Published in arXiv (under review), 2024

Recommended citation: Nitay Calderon*, Naveh Porat*, Eyal Ben-David, Alexander Chapanin, Zorik Gekhman, Nadav Oved, Vitaly Shalumov and Roi Reichart
*Equal contribution https://arxiv.org/abs/2306.00168

Abstract Existing research on Domain Robustness (DR) suffers from disparate setups, limited task variety, and scarce research on recent capabilities such as in-context learning. Furthermore, the common practice of measuring DR might not be fully accurate. Current research focuses on challenge sets and relies solely on the Source Drop (SD): Using the source in-domain performance as a reference point for degradation. However, we argue that the Target Drop (TD), which measures degradation from the target in-domain performance, should be used as a complementary point of view. To address these issues, we first curated a DR benchmark comprised of 7 diverse NLP tasks, which enabled us to measure both the SD and the TD. We then conducted a comprehensive large-scale DR study involving over 14,000 domain shifts across 21 fine-tuned models and few-shot LLMs.

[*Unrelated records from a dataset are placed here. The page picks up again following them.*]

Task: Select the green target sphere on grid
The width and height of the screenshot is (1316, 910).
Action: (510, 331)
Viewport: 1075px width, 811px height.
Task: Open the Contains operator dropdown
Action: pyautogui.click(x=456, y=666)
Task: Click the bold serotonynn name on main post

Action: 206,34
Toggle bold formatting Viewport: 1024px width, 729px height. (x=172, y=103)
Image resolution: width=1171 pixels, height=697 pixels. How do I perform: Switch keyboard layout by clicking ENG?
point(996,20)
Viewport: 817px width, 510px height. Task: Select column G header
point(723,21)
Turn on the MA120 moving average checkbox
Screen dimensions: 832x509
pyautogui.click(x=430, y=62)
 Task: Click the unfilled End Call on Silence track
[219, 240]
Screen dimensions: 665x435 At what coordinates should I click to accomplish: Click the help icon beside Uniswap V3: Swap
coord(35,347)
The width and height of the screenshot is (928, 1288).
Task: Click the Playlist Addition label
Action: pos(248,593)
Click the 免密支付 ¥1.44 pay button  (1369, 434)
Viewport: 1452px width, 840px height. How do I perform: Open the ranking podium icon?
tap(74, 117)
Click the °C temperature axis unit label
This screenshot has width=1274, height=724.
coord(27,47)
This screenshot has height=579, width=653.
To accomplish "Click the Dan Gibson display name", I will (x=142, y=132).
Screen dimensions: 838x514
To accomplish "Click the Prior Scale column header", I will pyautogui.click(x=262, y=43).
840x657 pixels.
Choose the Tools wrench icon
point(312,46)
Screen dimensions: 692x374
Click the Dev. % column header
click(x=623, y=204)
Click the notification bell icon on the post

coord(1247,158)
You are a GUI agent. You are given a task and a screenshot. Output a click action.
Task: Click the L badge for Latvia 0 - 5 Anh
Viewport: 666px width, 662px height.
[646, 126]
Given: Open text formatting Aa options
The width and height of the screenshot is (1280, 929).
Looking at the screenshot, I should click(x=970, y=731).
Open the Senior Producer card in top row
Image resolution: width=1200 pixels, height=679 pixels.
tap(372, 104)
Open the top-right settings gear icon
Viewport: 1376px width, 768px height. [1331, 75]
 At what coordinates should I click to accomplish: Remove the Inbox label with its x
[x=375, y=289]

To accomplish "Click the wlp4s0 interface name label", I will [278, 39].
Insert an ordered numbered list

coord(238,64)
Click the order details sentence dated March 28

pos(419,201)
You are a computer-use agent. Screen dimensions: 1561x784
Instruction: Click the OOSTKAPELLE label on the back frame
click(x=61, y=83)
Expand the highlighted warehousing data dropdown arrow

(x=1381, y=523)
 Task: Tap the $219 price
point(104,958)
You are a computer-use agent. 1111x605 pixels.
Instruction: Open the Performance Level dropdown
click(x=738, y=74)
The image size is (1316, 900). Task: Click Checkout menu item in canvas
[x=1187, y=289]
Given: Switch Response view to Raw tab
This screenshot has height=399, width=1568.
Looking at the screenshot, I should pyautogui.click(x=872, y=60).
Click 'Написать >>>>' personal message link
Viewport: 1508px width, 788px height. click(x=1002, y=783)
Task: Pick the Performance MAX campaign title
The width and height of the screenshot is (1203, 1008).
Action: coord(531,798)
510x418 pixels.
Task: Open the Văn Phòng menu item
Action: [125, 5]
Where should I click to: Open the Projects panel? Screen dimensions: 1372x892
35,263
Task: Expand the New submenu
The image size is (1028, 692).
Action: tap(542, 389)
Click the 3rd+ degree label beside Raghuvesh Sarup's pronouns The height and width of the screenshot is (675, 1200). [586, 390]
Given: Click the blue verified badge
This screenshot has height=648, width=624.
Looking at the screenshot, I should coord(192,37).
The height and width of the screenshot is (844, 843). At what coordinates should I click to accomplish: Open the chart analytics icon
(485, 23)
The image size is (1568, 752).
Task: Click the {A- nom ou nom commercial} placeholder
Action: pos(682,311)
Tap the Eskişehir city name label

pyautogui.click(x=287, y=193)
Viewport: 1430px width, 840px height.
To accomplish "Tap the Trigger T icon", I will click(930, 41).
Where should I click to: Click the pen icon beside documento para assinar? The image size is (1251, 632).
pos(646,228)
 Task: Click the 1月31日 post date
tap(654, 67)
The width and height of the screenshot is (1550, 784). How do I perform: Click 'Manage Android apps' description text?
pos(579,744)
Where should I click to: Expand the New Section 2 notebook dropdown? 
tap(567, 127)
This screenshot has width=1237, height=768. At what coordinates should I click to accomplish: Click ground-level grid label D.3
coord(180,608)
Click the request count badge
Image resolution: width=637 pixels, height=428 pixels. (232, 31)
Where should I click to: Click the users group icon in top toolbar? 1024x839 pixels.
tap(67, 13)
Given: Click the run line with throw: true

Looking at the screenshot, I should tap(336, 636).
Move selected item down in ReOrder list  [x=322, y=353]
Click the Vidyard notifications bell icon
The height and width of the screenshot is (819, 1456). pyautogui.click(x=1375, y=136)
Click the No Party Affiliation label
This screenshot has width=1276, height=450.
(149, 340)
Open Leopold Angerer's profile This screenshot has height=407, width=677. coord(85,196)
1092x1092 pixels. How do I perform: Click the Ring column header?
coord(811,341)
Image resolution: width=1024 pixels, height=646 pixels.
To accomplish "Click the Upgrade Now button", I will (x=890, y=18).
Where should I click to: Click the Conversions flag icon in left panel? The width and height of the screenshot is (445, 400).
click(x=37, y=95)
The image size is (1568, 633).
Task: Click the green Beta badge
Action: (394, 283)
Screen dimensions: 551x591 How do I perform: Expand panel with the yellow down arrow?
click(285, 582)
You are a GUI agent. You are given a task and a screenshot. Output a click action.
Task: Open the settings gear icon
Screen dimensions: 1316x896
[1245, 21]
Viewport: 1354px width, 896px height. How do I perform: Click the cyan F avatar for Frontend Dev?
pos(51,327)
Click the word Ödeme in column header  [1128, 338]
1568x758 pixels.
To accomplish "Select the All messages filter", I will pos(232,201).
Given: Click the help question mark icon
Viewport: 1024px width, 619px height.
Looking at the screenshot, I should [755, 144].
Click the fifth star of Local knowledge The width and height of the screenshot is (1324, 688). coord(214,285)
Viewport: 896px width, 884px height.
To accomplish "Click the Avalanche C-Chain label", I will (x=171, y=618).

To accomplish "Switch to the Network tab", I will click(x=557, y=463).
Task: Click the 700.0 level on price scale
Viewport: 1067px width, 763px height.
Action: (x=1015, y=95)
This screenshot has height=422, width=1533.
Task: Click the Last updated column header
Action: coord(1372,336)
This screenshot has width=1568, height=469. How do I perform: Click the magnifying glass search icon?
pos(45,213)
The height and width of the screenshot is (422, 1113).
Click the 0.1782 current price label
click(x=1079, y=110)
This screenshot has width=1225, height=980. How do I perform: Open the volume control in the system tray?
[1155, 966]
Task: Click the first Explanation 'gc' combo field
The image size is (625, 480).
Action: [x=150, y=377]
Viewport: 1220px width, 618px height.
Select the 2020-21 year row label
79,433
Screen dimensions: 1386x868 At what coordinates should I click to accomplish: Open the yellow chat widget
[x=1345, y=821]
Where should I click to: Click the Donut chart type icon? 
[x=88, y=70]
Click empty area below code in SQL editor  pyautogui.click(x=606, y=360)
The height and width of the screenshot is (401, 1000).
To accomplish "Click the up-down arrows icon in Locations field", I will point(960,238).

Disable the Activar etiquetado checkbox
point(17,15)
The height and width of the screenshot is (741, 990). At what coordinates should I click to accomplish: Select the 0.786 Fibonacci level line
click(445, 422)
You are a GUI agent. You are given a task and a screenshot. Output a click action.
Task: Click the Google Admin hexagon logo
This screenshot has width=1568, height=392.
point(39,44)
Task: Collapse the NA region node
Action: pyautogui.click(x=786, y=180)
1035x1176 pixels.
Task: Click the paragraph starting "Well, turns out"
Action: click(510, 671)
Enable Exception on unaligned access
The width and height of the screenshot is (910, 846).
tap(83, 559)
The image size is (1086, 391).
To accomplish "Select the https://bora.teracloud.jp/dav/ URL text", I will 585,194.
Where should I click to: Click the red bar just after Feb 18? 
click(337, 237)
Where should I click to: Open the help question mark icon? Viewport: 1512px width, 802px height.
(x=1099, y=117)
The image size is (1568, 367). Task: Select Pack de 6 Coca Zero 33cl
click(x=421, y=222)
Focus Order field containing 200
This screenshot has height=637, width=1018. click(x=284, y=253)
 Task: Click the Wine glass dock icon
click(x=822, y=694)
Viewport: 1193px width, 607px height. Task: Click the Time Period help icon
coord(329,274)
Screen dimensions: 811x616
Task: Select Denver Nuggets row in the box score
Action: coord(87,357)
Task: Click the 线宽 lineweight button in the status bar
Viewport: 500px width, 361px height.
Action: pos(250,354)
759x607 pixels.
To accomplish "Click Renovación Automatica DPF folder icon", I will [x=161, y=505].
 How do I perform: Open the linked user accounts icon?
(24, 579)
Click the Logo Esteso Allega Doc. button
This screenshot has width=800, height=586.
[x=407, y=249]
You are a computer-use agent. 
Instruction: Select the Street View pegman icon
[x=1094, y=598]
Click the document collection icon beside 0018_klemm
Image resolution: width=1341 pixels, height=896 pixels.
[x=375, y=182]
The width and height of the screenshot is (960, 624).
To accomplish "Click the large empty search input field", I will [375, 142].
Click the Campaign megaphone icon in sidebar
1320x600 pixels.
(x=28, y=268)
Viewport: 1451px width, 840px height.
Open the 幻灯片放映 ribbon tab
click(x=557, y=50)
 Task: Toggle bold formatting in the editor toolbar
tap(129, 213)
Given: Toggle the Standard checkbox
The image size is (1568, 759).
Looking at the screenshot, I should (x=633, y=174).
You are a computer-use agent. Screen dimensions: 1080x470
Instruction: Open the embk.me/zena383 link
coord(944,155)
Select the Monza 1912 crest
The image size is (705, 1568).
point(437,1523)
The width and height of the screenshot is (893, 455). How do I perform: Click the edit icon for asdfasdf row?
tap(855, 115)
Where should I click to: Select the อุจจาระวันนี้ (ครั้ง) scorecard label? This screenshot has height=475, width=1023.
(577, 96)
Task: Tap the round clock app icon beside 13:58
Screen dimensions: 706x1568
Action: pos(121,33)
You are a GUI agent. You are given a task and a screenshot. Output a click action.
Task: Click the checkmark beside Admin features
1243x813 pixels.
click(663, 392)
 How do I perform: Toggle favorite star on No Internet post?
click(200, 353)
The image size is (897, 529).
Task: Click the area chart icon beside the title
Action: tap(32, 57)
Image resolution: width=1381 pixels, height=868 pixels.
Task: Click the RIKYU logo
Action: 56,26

We found that both model types suffer from drops upon domain shifts. While fine-tuned models excel in-domain, few-shot LLMs often surpass them cross-domain, showing better robustness. In addition, we found that a large SD can often be explained by shifting to a harder domain rather than by a genuine DR challenge, and this highlights the importance of TD as a complementary metric. We hope our study will shed light on the current DR state of NLP models and promote improved evaluation practices toward more robust models.
bibtex
@article{calderon2023measuring,
  title={Measuring the Robustness of NLP Models to Domain Shifts},
  author={Calderon, Nitay and Porat, Naveh and Ben-David, Eyal and Chapanin, Alexander and Gekhman, Zorik and Oved, Nadav and Shalumov, Vitaly and Reichart, Roi},
  journal={arXiv preprint arXiv:2306.00168},
  year={2024}
}